# Stock market jitters after US election. Time to buy



## MrsPartridge (May 15, 2016)

Regardless of who gets elected in November, the markets will drop and then see a correction. I'm holding on to cash in preparation to pick up some more of my favorites.:biggrin-new:


----------



## mrPPincer (Nov 21, 2011)

You think so?
I'd think a Trump win would result in a plunge followed by an indeterminable period of uncertainty (never a good thing for the markets).
& a Hillary win would signify business as usual to the markets, which would result in a small bump, that's my guess anyways.


----------



## MrsPartridge (May 15, 2016)

Yes, a Hillary win will give us a drop and then it'll be back to normal. Trump will be a longer drop, as you say. In that case gold should go up.


----------



## mordko (Jan 23, 2016)

Don't think the markets are pricing the possibility of Trump's win because the likelihood is so low. If the odds change then I would expect a large drop. Clinton is already priced into the markets. Everyone is assuming that she won't actually implement the anti-business policies which she talks about to win support on the left.


----------



## james4beach (Nov 15, 2012)

As much as I dislike Trump, I'd love to see him strike some fear into the Federal Reserve and prompt them to end their 7 year pump job of stock & bond markets.


----------



## mordko (Jan 23, 2016)

Trump winning is a more significant threat to economy and markets than N Korea launching a nuclear weapon.


----------



## AltaRed (Jun 8, 2009)

mordko said:


> Trump winning is a more significant threat to economy and markets than N Korea launching a nuclear weapon.
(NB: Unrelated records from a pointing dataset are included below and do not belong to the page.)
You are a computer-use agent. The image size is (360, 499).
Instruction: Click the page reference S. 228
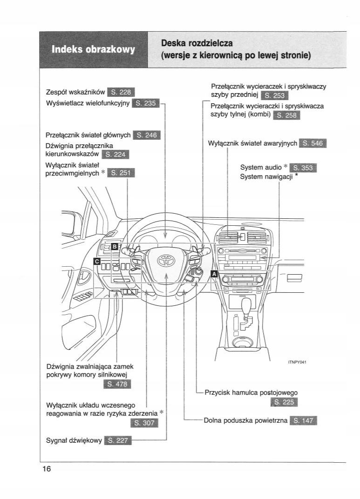click(x=121, y=92)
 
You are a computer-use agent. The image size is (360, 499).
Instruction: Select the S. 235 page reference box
click(x=146, y=103)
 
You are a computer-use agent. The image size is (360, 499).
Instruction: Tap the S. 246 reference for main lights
click(x=146, y=135)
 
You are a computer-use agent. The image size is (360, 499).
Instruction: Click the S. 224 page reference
click(x=115, y=155)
He's made a lot of grandiose statements regarding taxes, free trade deals, etc. Fortunately, he can't do all that much without Congress.


----------



## mordko (Jan 23, 2016)

Perhaps, but I wouldn't want to find out for sure. Besides, who said the Congress is pro-trade?


----------



## Nelley (Aug 14, 2016)

AltaRed said:


> He's made a lot of grandiose statements regarding taxes, free trade deals, etc. Fortunately, he can't do all that much without Congress.


I heard Trump say he wants a large corporate tax cut and a large personal income tax cut-he isn't exactly Bernie Sanders.


----------



## mordko (Jan 23, 2016)

Yes, a very different kind of moronic populist.


----------



## Nelley (Aug 14, 2016)

mordko said:


> Yes, a very different kind of moronic populist.


Yeah and Mordko doesn't find his hair sexy either.


----------



## gibor365 (Apr 1, 2011)

imho, there won't be any difference regardless of elections outcome ... Any POTUS can do only what he/she is allowed to do.... If markets will go sharply down, will buy more dividends champions like JNJ, EMR, PG, PEP, MCD etc


----------



## Market Lost (Jul 27, 2016)

james4beach said:


> As much as I dislike Trump, I'd love to see him strike some fear into the Federal Reserve and prompt them to end their 7 year pump job of stock & bond markets.


I think it's preferable to the alternative, which would be the Great Depression Part 2.


----------



## Market Lost (Jul 27, 2016)

Nelley said:


> Yeah and Mordko doesn't find his hair sexy either.


I wasn't aware that hair was made out of polyester.


----------



## james4beach (Nov 15, 2012)

To be very clear on this ... I _don't_ want Trump to be elected.

But I've heard some historians talk about this and I agree: Trump is a symptom of the disease, not the root cause of the disease. Even if he isn't elected, there will be more like him and his type is not going away soon. USA and Europe.


----------



## Nelley (Aug 14, 2016)

james4beach said:


> To be very clear on this ... I _don't_ want Trump to be elected.
> 
> But I've heard some historians talk about this and I agree: Trump is a symptom of the disease, not the root cause of the disease. Even if he isn't elected, there will be more like him and his type is not going away soon. USA and Europe.


That is only half the story-Crooked Hillary is (according to all the polls) the most despised and hated person to ever get this close to being elected POTUS-does that not make Hillary Clinton a symptom of a disease, in this case a political power structure totally isolated and removed from the public? How is possible no one more acceptable to the American public was put forth by the DNC?


----------



## new dog (Jun 21, 2016)

I think no matter who is elected there will be a big drop in the stock market. With a Trump win it will probably start right away and if Hillary wins it may take a little longer. The Fed must print huge amounts of dollars and at the same time manage the illusion that US debt and the dollar are sound and that extremely low interest rates are warranted. If rates go up it is game over and everything is going to come apart and may anyways if a banking crisis takes hold, starting in Europe.


----------



## canew90 (Jul 13, 2016)

I've worked for some smart US business people and even though I didn't necessarily like or agree with them all the time, they did get the job done and often much better than I would have expected. With a Rep congress it might be possible Trump could get things done and possibly address some of the serious issues facing the US, like cutting the US debt, Social Security, Healthcare. The rest may be bull for the gullible.


----------



## new dog (Jun 21, 2016)

I was listening to Micheal Campbell on the radio yesterday at 5PM and he explains in simple terms what to expect with the candidates and the markets. Change the date to Sept 28 and the time to 5PM and then skip to the 14:30 mark to listen.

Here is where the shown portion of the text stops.